ITIL talks in-depth about how the Incident Management process should be implemented and followed. One such discussion is about Event Classification (Prioritization & Categorization). Even organizations that have implemented ITIL and that may have tools properly implemented, customized and finely tuned still struggle with classifying incidents. Some of the questions are:
- How to differentiate between Alarm, Incident, Event, Alert, Symptom and or Problem
- Why Incident, Event Categorization or Classification is so important and how is this linked to the other processes in ITIL?
- What is the best practice for standardizing Event, Incident classification?
Difference between Alarm, Incident, Event, Alert, Symptom and Problem
The terminology is being used interchangeably in many places. Any change in status of an IT infrastructure can be termed as an Event, Alarm and Alert and are similar to events. Change in status or an increase or decrease in a threshold can result in an alarm, event or an alert. Some of the monitoring tools use terms like Symptom and Problem. Where symptoms are events that can lead to a problem which is a root cause of all symptoms.
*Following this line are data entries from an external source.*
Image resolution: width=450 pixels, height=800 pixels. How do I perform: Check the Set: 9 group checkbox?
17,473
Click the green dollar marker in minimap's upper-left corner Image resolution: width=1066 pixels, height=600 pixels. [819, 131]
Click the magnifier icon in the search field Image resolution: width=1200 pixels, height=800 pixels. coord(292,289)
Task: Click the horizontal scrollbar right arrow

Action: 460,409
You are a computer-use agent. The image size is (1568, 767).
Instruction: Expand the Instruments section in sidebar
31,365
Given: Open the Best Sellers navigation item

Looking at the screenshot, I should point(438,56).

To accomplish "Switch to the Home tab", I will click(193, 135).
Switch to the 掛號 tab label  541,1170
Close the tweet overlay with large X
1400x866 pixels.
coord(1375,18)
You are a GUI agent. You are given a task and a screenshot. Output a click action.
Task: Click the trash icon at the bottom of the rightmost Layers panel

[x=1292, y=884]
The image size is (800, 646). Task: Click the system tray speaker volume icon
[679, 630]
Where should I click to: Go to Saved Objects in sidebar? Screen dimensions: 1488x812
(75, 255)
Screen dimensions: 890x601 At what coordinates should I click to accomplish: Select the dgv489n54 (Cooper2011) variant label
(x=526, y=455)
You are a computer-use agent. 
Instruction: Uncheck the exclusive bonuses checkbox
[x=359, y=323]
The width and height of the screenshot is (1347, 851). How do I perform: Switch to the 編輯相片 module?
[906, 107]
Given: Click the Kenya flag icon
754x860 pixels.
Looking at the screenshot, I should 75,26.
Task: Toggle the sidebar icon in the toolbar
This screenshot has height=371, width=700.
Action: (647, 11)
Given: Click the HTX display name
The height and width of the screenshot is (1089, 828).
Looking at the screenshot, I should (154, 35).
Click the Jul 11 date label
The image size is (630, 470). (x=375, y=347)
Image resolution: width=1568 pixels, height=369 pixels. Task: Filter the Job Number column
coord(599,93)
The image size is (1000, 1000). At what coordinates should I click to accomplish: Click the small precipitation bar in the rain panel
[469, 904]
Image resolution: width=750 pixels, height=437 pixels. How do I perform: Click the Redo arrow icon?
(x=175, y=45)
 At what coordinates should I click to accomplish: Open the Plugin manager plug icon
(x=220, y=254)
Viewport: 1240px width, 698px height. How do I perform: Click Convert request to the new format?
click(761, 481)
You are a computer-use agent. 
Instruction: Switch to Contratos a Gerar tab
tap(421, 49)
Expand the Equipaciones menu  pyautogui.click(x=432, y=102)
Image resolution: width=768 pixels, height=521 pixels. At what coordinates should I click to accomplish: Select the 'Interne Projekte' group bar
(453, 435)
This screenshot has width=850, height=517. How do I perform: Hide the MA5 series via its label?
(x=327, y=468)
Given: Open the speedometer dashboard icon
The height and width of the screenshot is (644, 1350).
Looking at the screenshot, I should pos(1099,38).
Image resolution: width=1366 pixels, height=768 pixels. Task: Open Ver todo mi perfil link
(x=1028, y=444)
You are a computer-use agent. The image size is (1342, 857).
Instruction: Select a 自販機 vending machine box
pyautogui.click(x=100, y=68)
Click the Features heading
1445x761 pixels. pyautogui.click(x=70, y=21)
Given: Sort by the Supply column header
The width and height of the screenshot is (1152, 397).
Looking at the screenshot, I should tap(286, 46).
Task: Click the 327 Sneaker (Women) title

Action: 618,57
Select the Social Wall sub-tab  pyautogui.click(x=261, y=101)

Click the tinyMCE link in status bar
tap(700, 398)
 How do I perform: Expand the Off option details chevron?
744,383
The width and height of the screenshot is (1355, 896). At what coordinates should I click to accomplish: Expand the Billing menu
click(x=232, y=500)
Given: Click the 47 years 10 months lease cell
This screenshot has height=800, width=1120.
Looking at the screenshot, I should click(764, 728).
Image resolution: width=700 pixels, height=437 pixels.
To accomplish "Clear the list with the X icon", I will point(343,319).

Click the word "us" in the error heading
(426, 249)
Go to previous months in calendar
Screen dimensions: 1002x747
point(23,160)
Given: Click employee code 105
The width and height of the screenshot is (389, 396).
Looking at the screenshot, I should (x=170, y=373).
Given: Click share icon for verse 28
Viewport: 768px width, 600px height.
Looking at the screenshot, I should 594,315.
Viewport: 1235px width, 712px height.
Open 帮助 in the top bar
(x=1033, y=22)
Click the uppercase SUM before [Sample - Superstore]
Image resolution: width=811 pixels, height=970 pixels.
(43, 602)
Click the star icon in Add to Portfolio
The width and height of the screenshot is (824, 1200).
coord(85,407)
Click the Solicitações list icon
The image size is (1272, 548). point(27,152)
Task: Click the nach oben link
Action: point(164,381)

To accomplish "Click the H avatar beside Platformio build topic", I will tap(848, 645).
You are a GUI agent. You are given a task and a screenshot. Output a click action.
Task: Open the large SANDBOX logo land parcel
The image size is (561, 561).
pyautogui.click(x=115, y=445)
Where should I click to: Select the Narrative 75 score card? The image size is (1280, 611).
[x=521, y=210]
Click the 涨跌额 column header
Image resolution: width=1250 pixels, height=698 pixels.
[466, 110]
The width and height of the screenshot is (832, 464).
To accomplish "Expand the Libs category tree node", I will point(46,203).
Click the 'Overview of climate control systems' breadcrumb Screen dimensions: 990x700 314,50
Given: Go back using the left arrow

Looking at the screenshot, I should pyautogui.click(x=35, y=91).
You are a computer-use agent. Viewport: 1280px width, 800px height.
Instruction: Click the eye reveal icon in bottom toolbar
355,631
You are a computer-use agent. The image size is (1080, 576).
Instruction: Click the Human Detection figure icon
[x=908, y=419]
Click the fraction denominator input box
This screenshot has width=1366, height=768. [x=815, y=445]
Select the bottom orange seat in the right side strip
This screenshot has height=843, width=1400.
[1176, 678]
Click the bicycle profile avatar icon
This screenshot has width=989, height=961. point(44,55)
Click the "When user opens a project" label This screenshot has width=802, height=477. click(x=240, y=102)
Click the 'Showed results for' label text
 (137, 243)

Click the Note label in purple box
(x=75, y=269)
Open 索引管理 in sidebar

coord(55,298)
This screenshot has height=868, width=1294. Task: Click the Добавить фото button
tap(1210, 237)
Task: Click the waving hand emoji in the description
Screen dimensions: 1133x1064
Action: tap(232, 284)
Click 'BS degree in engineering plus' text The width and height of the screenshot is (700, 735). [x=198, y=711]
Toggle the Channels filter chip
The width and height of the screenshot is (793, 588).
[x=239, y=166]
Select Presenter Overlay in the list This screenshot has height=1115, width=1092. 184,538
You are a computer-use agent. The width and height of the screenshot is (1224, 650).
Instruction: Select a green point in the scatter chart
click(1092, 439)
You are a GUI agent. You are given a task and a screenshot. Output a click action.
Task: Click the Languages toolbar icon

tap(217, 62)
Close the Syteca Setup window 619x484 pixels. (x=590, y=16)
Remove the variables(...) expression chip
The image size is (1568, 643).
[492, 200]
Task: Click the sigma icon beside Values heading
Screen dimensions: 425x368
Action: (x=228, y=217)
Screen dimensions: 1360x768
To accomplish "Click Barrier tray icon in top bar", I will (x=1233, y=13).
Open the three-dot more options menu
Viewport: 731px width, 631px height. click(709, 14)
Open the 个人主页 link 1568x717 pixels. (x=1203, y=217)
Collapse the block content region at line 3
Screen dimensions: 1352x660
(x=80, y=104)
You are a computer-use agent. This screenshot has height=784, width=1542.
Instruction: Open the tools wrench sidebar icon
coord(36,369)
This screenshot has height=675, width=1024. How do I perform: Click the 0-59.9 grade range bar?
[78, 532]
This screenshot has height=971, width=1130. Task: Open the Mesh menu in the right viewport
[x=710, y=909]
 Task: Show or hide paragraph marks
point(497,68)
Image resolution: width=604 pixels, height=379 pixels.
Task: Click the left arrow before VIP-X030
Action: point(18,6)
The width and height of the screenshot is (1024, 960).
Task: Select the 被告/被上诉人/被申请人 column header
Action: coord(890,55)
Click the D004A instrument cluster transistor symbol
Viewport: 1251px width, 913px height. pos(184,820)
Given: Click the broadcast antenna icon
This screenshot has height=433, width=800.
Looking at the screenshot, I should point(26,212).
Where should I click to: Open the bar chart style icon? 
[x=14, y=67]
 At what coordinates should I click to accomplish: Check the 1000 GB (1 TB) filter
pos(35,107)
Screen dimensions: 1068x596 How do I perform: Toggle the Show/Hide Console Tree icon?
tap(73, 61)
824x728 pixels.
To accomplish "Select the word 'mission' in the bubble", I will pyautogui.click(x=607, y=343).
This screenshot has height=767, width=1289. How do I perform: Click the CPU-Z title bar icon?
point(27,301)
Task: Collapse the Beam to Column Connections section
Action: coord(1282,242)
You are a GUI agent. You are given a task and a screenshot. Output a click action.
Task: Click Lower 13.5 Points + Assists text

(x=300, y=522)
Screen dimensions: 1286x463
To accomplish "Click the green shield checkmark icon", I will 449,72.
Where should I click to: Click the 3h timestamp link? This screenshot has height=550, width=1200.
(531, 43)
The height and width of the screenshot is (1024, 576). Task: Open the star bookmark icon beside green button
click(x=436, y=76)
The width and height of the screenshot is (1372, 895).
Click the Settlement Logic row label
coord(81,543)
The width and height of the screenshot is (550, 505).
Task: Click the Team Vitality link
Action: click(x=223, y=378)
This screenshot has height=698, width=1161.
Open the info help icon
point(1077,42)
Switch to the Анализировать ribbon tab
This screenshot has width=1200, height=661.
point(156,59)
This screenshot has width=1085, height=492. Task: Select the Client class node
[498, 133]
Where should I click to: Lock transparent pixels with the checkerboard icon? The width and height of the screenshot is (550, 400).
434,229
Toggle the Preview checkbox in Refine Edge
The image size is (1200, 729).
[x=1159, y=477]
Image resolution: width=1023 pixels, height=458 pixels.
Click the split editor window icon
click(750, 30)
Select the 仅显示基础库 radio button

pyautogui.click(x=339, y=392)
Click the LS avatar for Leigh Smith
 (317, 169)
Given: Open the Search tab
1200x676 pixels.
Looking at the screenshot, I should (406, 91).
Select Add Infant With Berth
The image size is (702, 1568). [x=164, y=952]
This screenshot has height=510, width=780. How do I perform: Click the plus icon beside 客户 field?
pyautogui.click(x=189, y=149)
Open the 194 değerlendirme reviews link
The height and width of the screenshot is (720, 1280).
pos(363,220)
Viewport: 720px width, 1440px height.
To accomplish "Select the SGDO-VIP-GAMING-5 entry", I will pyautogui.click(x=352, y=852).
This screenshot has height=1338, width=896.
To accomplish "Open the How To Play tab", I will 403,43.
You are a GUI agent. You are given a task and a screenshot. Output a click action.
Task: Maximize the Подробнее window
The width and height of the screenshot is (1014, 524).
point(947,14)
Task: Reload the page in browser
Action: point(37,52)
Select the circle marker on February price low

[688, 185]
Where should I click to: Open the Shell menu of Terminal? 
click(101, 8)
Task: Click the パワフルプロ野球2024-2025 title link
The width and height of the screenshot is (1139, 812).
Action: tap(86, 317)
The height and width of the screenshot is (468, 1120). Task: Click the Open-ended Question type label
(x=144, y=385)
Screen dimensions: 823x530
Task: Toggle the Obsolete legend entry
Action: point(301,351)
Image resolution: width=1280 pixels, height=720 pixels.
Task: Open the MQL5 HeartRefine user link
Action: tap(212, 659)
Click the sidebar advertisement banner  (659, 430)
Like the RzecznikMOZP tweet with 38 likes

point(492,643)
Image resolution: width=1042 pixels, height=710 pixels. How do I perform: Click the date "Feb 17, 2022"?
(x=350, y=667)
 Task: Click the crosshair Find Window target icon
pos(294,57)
When it comes to ITIL everyone knows what an Incident or a Problem is and the difference between them. There are two tools widely in use, Event Monitoring Tools, using the terms Event, Alarm, Alert, Incident, and Problem and Service Management Tools which specify Incident and Problem. We all know that every event can be a potential Incident, but the question many have is should all the events generated by the monitoring tools be an Incident? General thinking agree that not every event in the infrastructure should necessarily end up as an Incident.
Consider the following example; 80% CPU Utilization in a 5m polling interval can be an event, if this event occurs for a continuous duration of 15m, then this can be an Incident and if the Incident is closed with a workaround or the same Incident repeating over a period of time, can be a potential Problem. So the bottom line is not all events should necessarily be opened as an Incident. Remember to open Incidents only when you take some action on them.
Why Incident, Event Classification are so important and how is this linked to other ITIL Processes?
ITIL is all about deploying best practices and continuously improving on the current state so that you can better serve the customer and increase the customer satisfaction. The result of the process improvement should help in exceeding customer expectation by matching and in fact exceeding the Service Level Agreement. Since the Availability is directly linked to the SLA and in turn to the Incident management process, the ability to categorize and classify incidents becomes of utmost importance.
Proper categorization of Incidents helps in routing to the right team, the first time. Routing the Incidents accurately is very important in Incident management process, since it saves a lot of time in troubleshooting and bringing the service to normalcy. One of the KPIs (Key Performance Indicators) of the Incident Management Process is to identify how many times the Incident bounced to different teams. It also helps in analyzing the Incidents based on the classification to do proactive Problem Management which in turn helps to reduce Incidents.
Proper Incident Classification is very important to identify and prioritize on which Incidents to work on first. Since this is directly related to meeting the SLAs the Incident classification has to be given careful thought. If there are 2 identical Incidents, IT failures at the same time, one from a Business critical service and another from a Business important service, then with a proper classification the First Level Analyst can work on the Business critical incident and help prevent a business loss and in turn SLA violation. So in a sense, incident prioritization is directly related to the penalties in the SLA.
Incident Classification is some way or another linked to the other processes like Problem, Availability and Service Level Management.
Best Practice for Standardizing Event, Incident Classification
Incidents have two main classifications:
Prioritization is usually done at the Service Desk by the Service Desk Analysts. In the case of Incidents opened by tools, this (to some extent) can be automated.
Impact and the Urgency of the Incident together decide the Priority. Severity comes from the events that are identified by the monitoring tools. Severity can be mapped directly to the "Impact to the Business."
It is very common that Severity and Priority are used interchangeably. Most commonly Sev1 to Sev5 are used to prioritize the incidents and it is common that SLAs are signed based on this Prioritization. Sev1 is the most critical and Sev5 the least, some tools use Priority 1 to 5. Some also use Prioritization codes such as; None, Low, Medium, High, Critical, Global etc.
Since Severity from the event management tools is used to identify the Impact, it is better that the ITIL term Priority is used to identify the prioritization part of the classification.
What factors influence the Priority?
- Impact - Severity of the Incident. This is the measure of the impact to the business
- Urgency - How much delay can be tolerated in fixing the issue? How quickly it should be resolved
- Customer Importance - ie; a call from the CEO
- Resources required to fix the issue
- Potential cost of non-resolution
- Disruption of service to the customer
Note: One thing to remember is Impact is not about the technical complexity but the impact to the business if the service is not restored in time.